Scottish actor Robbie Coltrane stars as Valentin Dmitrovich Zukovsky in the James Bond film 'The World Is Not Enough', 1999. (Photo by Keith Hamshere/Getty Images)
Movies - TV
Robbie Coltrane Gave The James Bond Franchise One Of Its Best Frenemies
By WITNEY SEIBOLD
In one of the film's lighter scenes in 1995’s “Golden Eye,” James Bond has a meeting with an ex-KGB-member-turned-Russian gangster named Valentin Zukovsky, played by the late, great Robbie Coltrane. Zukovsky's first scene is a masterclass of character introduction as he strides confidently into his own nightclub, while a trio of cabaret girls rehearses on stage.
Zukovsky is a character audiences actually believe had a pre-existing relationship with Bond, prior to his scenes. He was mostly written to be a cliché — he is merely a Russian gangster who points James Bond toward the next step in his quest — but Coltrane was eager to let the character have a little more pizazz.

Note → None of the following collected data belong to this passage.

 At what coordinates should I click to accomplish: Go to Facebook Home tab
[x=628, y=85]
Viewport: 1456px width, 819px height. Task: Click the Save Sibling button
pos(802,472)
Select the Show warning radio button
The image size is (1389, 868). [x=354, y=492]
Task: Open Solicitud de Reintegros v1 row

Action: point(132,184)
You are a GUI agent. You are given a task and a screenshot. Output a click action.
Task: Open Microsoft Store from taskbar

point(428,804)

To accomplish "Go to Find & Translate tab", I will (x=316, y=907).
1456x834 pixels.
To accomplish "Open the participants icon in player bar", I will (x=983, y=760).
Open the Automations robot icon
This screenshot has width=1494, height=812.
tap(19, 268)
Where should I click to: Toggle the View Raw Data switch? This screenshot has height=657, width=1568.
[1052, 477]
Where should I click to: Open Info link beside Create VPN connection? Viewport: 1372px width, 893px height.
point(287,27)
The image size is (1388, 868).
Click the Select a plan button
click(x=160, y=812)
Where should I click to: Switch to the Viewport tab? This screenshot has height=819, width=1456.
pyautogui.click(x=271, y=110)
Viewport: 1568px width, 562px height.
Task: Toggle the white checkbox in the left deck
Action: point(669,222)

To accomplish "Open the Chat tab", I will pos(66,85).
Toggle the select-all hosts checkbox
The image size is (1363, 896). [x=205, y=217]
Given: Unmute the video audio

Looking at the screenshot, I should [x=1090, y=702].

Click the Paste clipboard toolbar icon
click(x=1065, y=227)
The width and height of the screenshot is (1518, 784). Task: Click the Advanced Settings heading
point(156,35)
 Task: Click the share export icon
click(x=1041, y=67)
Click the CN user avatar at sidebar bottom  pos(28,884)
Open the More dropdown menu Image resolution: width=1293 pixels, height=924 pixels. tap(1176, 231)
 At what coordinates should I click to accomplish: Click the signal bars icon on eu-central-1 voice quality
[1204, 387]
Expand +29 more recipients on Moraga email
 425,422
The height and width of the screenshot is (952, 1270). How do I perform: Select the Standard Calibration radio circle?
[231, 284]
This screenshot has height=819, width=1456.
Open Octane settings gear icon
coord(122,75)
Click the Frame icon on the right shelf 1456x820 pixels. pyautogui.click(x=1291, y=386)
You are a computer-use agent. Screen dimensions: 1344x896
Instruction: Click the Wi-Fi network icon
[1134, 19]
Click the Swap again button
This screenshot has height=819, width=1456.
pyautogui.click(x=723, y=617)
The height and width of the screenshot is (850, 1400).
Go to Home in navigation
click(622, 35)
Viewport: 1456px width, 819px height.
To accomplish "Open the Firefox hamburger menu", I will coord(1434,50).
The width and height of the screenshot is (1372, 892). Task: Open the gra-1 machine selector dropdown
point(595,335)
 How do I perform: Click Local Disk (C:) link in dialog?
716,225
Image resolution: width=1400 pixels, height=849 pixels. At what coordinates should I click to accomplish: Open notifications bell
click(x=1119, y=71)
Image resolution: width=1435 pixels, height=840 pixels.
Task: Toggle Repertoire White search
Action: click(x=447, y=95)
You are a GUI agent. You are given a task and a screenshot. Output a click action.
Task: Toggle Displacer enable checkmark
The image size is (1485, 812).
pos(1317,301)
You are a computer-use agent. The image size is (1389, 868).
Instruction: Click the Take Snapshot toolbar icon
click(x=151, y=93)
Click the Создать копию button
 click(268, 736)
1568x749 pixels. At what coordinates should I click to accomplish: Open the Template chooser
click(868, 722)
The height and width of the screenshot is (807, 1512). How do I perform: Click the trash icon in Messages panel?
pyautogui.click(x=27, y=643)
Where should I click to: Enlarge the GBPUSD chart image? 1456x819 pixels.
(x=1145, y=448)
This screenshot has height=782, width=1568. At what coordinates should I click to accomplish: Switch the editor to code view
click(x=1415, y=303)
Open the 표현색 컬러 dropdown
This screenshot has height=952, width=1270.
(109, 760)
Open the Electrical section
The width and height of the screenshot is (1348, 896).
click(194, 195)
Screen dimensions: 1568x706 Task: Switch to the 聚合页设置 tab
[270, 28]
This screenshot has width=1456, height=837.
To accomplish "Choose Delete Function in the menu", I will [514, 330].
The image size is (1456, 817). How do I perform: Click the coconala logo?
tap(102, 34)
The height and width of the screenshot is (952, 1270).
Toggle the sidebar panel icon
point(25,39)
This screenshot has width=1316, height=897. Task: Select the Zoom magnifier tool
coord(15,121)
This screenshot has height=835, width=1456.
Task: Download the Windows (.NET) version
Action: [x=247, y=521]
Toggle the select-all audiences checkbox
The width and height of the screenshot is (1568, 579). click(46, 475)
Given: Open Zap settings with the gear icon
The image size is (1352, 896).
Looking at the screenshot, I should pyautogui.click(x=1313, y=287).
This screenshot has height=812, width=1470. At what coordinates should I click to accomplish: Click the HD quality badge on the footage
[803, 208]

He returned two films later in Michael Apted's "The World is Not Enough," with Coltrane upping the character's charm quotient and expanding him into a wonderful, capable badass. "The World is Not Enough" also features Zukovsky in action, and he's seen striding confidently through a violent gunfight, walking with a cane, and casually offing foes.